0
votes

I have integrated milton webdav with hadoop hdfs and able to read/write files to the hdfs cluster.

I have also added the authorization part using linux file permissions so only authorized users can access the hdfs server, however, I am stuck at the authentication part.

It seems hadoop does not provide any in built authentication and the users are identified only through unix 'whoami', meaning I cannot enable password for the specific user. ref: http://hadoop.apache.org/common/docs/r1.0.3/hdfs_permissions_guide.html So even if I create a new user and set permissions for it, there is no way to identify whether the user is authenticate or not. Two users with the same username and different password have the access to the all the resources intended for that username.
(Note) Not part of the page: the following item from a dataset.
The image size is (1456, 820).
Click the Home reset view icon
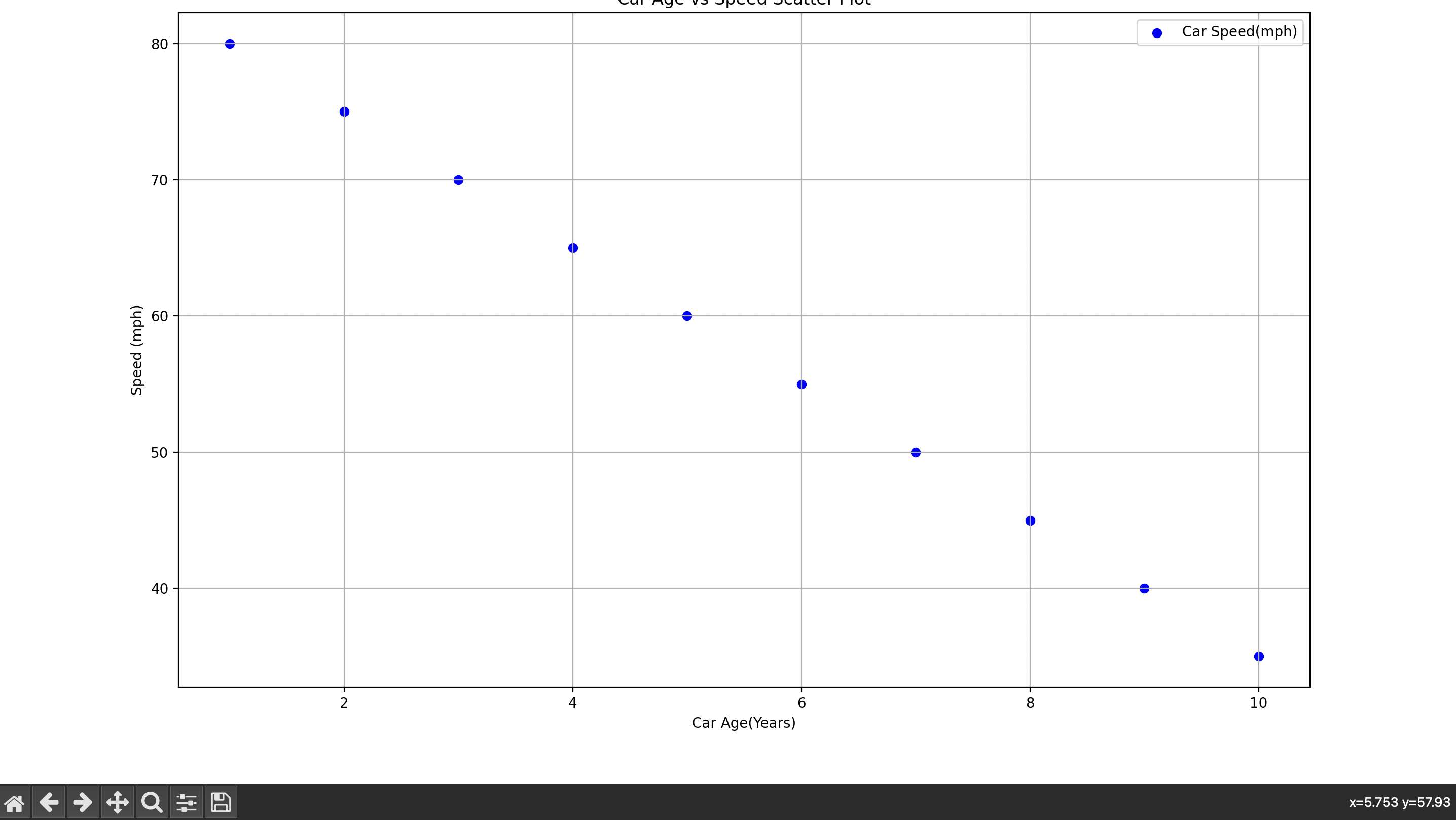click(15, 802)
I am wondering if there is any way to enable user authentication in hdfs (either intrinsic in any new hadoop release or using third party tool like kerbores etc.)

Edit:

Ok, I have checked and it seems that kerberos may be an option but I just want to know if there is any other alternative available for authentication.

Thanks, -chhavi

1

1 Answers

0
votes

Right now kerberos is the only supported "real" authentication protocol. The "simple" protocol is completely trusting the client's whois information.

To setup kerberos authentication I suggest this guide: https://ccp.cloudera.com/display/CDH4DOC/Configuring+Hadoop+Security+in+CDH4

msktutil is a nice tool for creating kerberos keytabs in linux: https://fuhm.net/software/msktutil/

When creating service principals, make sure you have correct DNS settings, i.e. if you have a server named "host1.yourdomain.com", and that resolves to IP 1.2.3.4, then that IP should in turn resolve back to host1.yourdomain.com.

Also note that kerberos Negotiate Authentication headers might be larger than Jetty's built-in header size limit, in that case you need to modify org.apache.hadoop.http.HttpServer and add ret.setHeaderBufferSize(16*1024); in createDefaultChannelConnector(). I had to.